Thread: Timing basic operations in C++

  1. #1
    Registered User StevenGarcia's Avatar
    Join Date
    Nov 2006
    Posts
    22

    Timing basic operations in C++

    I am attempting to measure the time it takes for a for loop to iterate 1000 times and the time it takes for a multiplication operation.

    I am having some trouble with measuring the ops with enough precision. When I time a for loop interating 1000 times and when I time a multiplication operation, in both instances I get a time of 0. I read that this means that the ops are taking less than one ms. I've been trying to find a method for timing ops with greater precision but so far I have not had any luck. If anyone could point me in the right direction it would be much appreciated.


    Code:
    void matrix::time_for_ops()
    {
    	loop_timer_start = clock();     // start for loop timer
    
    	for (int i = 0; i < 1000; i++)
    	{
    		//do nothing
    	}
    	
    	loop_timer_end = clock();      //end for loop timer
    
            //=====================================
    
            multiplication_timer_start = clock();   //start multi timer
    
    	test = 3 * 3;
    
    	multiplication_timer_end = clock();     //end multi timer
    
            //======================================
    
    	
           // Output results
    
           cout << "Time to execute multiplication = ";
    
    	cout << (multiplication_timer_end - multiplication_timer_start)/CLOCKS_PER_SEC; 
    
            cout << endl;
    
    	cout << "Time for a for loop to execute 1000 times = ";
    	
    	cout << (loop_timer_end - loop_timer_start)/CLOCKS_PER_SEC << endl;
    
    	return;
    }

  2. #2
    and the hat of int overfl Salem's Avatar
    Join Date
    Aug 2001
    Location
    The edge of the known universe
    Posts
    39,659
    clock() is like using a sun-dial to time a bullet.
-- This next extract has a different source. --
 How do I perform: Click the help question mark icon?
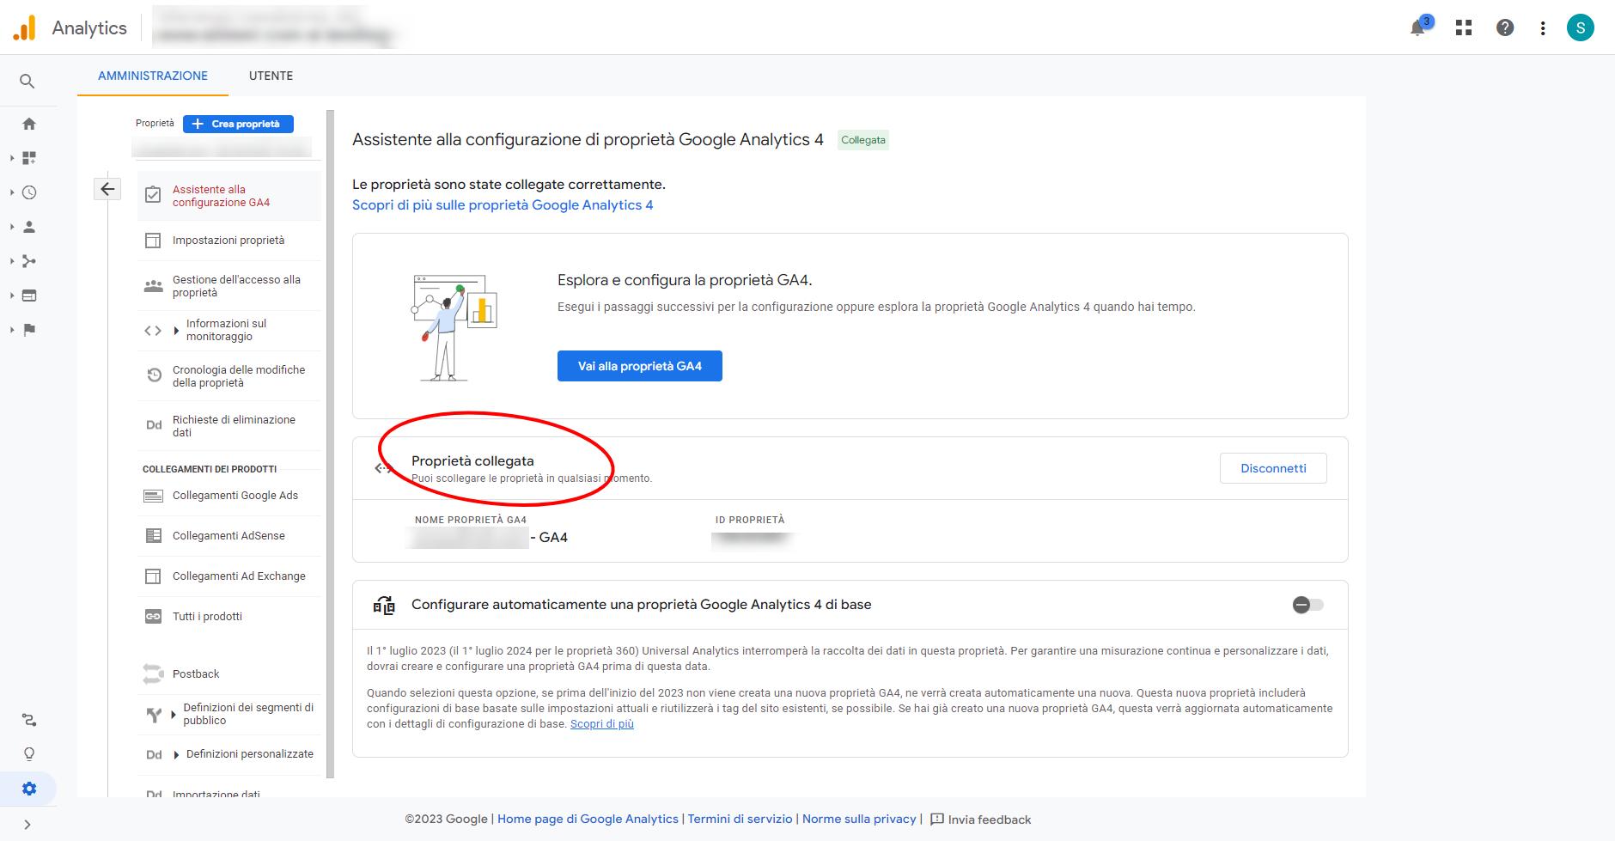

    1 millisecond might seem quick, but your several Ghz processor gets through close to 1 million instructions in that time.

    http://msdn2.microsoft.com/en-us/library/ms644904.aspx
    If you're also using the win32 API

    Or do a board search for "RDTSC", which is the pentium asm instruction which does the same thing.
    If you dance barefoot on the broken glass of undefined behaviour, you've got to expect the occasional cut.
    If at first you don't succeed, try writing your phone number on the exam paper.

  3. #3
    Registered User StevenGarcia's Avatar
    Join Date
    Nov 2006
    Posts
    22
    Hey, thanks. That will work great.

  4. #4
    Registered User Codeplug's Avatar
    Join Date
    Mar 2003
    Posts
    4,981
    Some other things you should know.....
    Code:
    	for (int i = 0; i < 1000; i++)
    	{
    		//do nothing
    	}
    Your compiler could remove this code all together - since is does in fact "do nothing".

    >> test = 3 * 3;

    The pre-processor is free to change this to "test = 9" as well.

    gg

  5. #5
    Kernel hacker
    Join Date
    Jul 2007
    Location
    Farncombe, Surrey, England
    Posts
    15,677
    Quote Originally Posted by Codeplug View Post
    Some other things you should know.....
    Code:
    	for (int i = 0; i < 1000; i++)
    	{
    		//do nothing
    	}
    Your compiler could remove this code all together - since is does in fact "do nothing".

    >> test = 3 * 3;

    The pre-processor is free to change this to "test = 9" as well.
    Not the pre-processor[1], but the optimizer in any commercial level compiler produced, for a major processor architecture, in the last 10-15 years, will do "constant folding", which means constant expression evaluation at compile-time, so yes, the compiler will replace 3 * 3 with a constant of 9. Even with RDTSC, it's unlikely that you'll see the difference between two RDTSC instructions and a RDTSC with a multiply instruction in between. You need many multiply instructions to make it show enough clock-cycles to not be influenced by other random things.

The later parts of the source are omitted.